Directions:
Transcribe every line of the records below verbatim, leaving out the pictures.

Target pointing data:
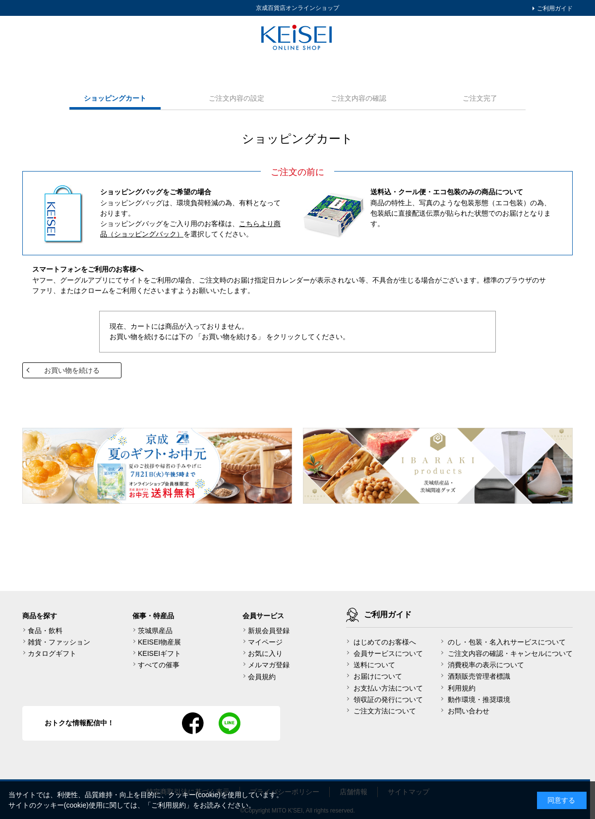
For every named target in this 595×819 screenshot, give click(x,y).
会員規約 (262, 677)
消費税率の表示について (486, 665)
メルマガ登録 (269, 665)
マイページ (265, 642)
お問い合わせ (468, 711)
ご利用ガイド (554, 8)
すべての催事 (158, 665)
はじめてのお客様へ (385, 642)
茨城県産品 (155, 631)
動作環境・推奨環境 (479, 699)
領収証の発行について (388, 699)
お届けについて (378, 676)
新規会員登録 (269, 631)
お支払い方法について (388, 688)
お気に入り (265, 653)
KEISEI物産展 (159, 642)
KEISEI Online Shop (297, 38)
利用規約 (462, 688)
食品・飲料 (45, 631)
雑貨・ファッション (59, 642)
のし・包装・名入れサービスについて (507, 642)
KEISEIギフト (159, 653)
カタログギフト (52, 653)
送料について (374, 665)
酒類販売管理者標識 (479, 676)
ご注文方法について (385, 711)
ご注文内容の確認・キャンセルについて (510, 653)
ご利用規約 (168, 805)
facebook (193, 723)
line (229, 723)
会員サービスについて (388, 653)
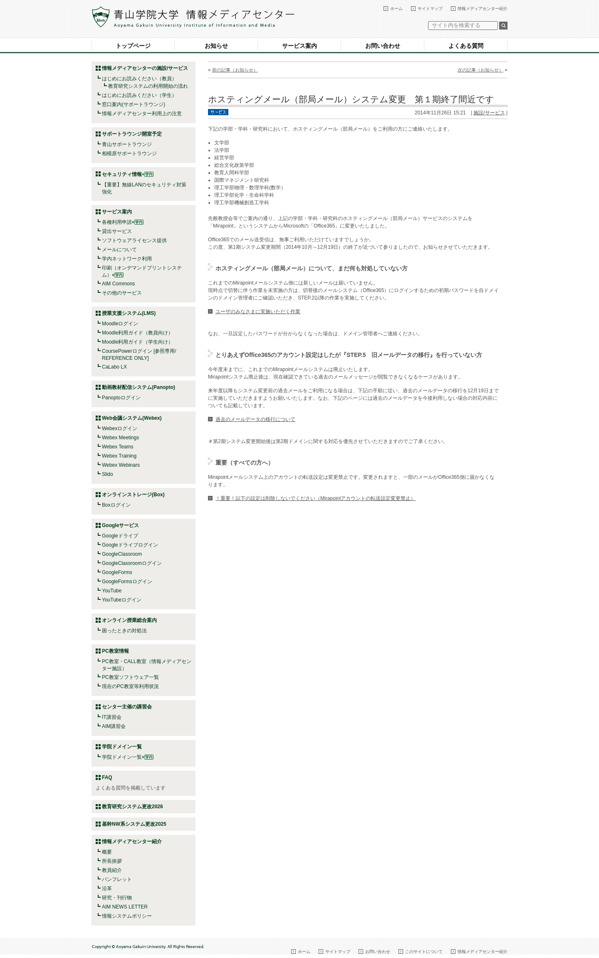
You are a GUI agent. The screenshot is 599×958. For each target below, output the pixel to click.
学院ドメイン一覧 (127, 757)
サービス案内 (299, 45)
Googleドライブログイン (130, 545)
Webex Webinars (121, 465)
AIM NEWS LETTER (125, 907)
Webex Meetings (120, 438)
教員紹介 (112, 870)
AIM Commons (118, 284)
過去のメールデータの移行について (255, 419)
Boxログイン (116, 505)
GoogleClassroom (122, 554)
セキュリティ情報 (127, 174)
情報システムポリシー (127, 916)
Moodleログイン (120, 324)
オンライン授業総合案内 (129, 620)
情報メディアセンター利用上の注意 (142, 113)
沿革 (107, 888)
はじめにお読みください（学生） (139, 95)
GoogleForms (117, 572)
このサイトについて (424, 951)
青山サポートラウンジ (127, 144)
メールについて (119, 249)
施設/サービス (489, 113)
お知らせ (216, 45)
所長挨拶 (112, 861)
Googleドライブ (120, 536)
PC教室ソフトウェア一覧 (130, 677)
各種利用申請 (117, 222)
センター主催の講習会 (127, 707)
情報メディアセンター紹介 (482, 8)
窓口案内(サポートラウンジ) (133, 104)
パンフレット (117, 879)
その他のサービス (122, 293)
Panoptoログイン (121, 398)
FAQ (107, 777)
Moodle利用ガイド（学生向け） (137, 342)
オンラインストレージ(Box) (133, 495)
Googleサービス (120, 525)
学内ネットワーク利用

Answer below:
For every named target in this 595×819 screenshot, give click(x,y).
会員規約 (262, 677)
消費税率の表示について (486, 665)
メルマガ登録 (269, 665)
マイページ (265, 642)
お問い合わせ (468, 711)
ご利用ガイド (554, 8)
すべての催事 (158, 665)
はじめてのお客様へ (385, 642)
茨城県産品 (155, 631)
動作環境・推奨環境 (479, 699)
領収証の発行について (388, 699)
お届けについて (378, 676)
新規会員登録 (269, 631)
お支払い方法について (388, 688)
お気に入り (265, 653)
KEISEI物産展 (159, 642)
KEISEI Online Shop (297, 38)
利用規約 (462, 688)
食品・飲料 (45, 631)
雑貨・ファッション (59, 642)
のし・包装・名入れサービスについて (507, 642)
KEISEIギフト (159, 653)
カタログギフト (52, 653)
送料について (374, 665)
酒類販売管理者標識 (479, 676)
ご注文方法について (385, 711)
ご注文内容の確認・キャンセルについて (510, 653)
ご利用規約 (168, 805)
facebook (193, 723)
line (229, 723)
会員サービスについて (388, 653)
You are a GUI agent. The screenshot is 599×958. For each target below, output the pixel to click.
学院ドメイン一覧 (127, 757)
サービス案内 (299, 45)
Googleドライブログイン (130, 545)
Webex Webinars (121, 465)
AIM NEWS LETTER (125, 907)
Webex Meetings (120, 438)
教員紹介 (112, 870)
AIM Commons (118, 284)
過去のメールデータの移行について (255, 419)
Boxログイン (116, 505)
GoogleClassroom (122, 554)
セキュリティ情報 (127, 174)
情報システムポリシー (127, 916)
Moodleログイン (120, 324)
オンライン授業総合案内 (129, 620)
情報メディアセンター利用上の注意 (142, 113)
沿革 (107, 888)
はじめにお読みください（学生） (139, 95)
GoogleForms (117, 572)
このサイトについて (424, 951)
青山サポートラウンジ (127, 144)
メールについて (119, 249)
施設/サービス (489, 113)
お知らせ (216, 45)
所長挨拶 (112, 861)
Googleドライブ (120, 536)
PC教室ソフトウェア一覧 (130, 677)
各種利用申請 (117, 222)
センター主催の講習会 (127, 707)
情報メディアセンター紹介 (482, 8)
窓口案内(サポートラウンジ) (133, 104)
パンフレット (117, 879)
その他のサービス (122, 293)
Panoptoログイン (121, 398)
FAQ (107, 777)
Moodle利用ガイド（学生向け） (137, 342)
オンラインストレージ(Box) (133, 495)
Googleサービス (120, 525)
学内ネットワーク利用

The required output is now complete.